The adoption of enterprise social media (ESM) - web-based platforms that facilitate communication within organisations - has grown rapidly in recent years, particularly in service organisations where leaders and followers often rely on ESM for daily operations. A defining characteristic of effective leadership is the ability to influence followers, yet with the growing use of ESM in leadership, it is often assumed that such practices will be as effective on these digital platforms as they are in person. However, whether leadership processes, such as leaders' use of influence tactics, translate effectively into these settings, and how ESM affordances may shape such processes, remains empirically unclear.
This study therefore investigates leadership in which ESM is used as a primary mode of communication between leaders and their followers in the service sector, in two key ways. First, we explored how transformational and transactional leadership affect their respective influence tactics - consultation and collaboration - which in turn mediate followers' perceptions of leader effectiveness and their extra effort. Second, we examine how the ESM affordance of interdependence, defined as the extent to which ESM enables leaders to foster mutual reliance and coordination and facilitates followers to build on one another's input to complete tasks, moderates this relationship.
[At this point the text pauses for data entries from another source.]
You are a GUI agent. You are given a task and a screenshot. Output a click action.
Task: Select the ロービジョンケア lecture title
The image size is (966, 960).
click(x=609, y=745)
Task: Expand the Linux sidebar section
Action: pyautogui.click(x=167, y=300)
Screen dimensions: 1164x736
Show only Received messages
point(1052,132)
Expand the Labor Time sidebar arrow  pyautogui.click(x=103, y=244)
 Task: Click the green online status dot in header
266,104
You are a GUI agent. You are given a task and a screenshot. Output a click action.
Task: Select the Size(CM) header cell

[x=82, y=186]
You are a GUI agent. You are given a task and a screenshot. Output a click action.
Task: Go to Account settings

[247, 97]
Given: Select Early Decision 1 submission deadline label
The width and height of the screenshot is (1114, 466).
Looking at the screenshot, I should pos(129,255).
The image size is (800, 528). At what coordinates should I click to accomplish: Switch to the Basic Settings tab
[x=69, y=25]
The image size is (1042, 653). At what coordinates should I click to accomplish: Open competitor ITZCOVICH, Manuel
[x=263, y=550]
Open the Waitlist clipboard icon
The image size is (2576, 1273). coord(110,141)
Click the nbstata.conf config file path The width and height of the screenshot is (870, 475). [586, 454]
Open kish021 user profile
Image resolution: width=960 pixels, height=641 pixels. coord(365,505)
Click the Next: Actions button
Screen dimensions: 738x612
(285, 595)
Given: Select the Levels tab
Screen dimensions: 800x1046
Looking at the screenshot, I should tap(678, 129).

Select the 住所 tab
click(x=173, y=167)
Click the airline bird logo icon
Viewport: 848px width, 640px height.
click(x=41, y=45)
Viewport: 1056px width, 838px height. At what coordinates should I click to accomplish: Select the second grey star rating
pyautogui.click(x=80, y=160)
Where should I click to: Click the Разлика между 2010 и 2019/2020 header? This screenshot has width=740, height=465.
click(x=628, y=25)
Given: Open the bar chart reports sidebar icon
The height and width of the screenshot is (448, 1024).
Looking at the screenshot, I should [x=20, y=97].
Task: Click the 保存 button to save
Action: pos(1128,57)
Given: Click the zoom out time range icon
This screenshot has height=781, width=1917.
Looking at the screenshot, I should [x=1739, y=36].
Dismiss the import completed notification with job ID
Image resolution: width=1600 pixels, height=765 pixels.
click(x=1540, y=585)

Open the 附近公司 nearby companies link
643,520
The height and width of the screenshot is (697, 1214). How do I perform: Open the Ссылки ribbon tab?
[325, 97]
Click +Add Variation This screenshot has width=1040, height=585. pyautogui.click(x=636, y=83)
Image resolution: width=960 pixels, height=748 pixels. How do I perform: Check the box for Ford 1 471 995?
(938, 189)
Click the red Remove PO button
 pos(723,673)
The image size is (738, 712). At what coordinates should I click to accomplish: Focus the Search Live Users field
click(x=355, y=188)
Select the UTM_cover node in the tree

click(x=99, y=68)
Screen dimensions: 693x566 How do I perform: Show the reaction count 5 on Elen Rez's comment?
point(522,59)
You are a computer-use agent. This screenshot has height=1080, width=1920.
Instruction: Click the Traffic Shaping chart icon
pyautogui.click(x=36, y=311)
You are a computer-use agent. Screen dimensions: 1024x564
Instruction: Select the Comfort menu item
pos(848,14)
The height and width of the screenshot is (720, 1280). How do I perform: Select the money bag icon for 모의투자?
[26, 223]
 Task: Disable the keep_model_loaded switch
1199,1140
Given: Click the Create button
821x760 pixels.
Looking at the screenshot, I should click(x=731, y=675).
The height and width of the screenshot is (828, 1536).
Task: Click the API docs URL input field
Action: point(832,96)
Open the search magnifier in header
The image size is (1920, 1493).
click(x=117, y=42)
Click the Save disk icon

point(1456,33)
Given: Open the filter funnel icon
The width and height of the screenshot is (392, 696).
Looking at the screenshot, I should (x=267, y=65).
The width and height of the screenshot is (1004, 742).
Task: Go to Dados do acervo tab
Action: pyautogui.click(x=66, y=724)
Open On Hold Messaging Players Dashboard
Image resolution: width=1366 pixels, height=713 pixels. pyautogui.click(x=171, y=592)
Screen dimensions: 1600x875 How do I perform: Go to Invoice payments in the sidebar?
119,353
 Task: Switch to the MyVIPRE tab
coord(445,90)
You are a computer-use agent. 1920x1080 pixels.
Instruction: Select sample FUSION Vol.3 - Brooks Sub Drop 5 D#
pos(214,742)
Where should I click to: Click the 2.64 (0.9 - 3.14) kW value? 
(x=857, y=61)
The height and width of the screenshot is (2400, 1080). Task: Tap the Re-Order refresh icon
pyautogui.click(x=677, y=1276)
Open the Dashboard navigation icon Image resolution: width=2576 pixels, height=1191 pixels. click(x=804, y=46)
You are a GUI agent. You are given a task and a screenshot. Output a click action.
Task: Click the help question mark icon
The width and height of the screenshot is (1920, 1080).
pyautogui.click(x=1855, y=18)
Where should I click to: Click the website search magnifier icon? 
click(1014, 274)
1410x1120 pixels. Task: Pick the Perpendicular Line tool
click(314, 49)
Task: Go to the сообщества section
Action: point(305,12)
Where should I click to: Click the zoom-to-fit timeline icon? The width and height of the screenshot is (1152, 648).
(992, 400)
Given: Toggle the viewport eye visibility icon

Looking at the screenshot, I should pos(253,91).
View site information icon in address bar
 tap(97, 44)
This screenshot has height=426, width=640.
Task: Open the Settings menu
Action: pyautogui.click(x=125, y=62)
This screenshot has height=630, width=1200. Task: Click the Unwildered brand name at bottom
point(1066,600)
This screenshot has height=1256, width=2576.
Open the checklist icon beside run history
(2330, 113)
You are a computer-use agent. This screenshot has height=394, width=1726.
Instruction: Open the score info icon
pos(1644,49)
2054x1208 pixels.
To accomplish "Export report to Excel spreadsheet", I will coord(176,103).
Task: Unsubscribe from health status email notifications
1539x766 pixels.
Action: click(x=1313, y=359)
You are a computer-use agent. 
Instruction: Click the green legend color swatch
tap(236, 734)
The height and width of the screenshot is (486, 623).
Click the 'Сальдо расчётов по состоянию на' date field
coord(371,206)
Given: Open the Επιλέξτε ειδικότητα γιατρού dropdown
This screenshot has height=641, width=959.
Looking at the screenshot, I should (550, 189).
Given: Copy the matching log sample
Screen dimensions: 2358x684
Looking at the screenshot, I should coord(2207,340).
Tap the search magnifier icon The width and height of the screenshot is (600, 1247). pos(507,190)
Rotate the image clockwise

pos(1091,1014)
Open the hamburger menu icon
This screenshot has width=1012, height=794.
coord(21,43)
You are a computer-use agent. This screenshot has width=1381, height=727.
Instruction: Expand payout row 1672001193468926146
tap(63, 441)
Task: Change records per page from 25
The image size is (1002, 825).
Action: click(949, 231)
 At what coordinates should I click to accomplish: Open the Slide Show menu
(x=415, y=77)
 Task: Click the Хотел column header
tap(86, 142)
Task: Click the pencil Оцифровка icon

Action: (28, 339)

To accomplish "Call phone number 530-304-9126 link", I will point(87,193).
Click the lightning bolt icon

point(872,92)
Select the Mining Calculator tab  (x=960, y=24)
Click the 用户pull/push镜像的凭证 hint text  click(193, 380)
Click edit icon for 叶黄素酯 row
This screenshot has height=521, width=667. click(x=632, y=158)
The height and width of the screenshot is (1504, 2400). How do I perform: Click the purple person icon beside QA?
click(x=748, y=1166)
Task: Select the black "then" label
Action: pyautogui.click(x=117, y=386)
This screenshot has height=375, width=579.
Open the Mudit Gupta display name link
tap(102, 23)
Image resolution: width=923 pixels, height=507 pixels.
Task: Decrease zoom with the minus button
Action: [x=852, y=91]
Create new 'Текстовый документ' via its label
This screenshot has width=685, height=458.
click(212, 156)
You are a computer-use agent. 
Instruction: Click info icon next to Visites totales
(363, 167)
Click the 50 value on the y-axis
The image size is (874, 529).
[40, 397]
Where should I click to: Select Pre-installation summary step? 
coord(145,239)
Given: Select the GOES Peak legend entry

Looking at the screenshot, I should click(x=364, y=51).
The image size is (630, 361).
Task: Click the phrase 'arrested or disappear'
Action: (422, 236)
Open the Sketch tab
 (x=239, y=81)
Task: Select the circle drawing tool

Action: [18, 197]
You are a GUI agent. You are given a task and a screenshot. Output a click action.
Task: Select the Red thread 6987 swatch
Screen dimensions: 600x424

Regression analyses of 228 employees across three time points in UK service organisations indicate that transformational leadership positively influences follower extra effort (but not perceived leadership effectiveness) via consultation influence tactics, with this indirect effect strengthening as leaders leverage greater interdependence affordance. In contrast, transactional leadership positively affects perceived leader effectiveness (but not follower effort) via the collaboration tactics, with the indirect effect weakening and eventually disappearing as interdependence affordance increases. This study offers insights about how ESM and its affordance may shape leadership and outcomes, highlighting both their benefits and potential overuse.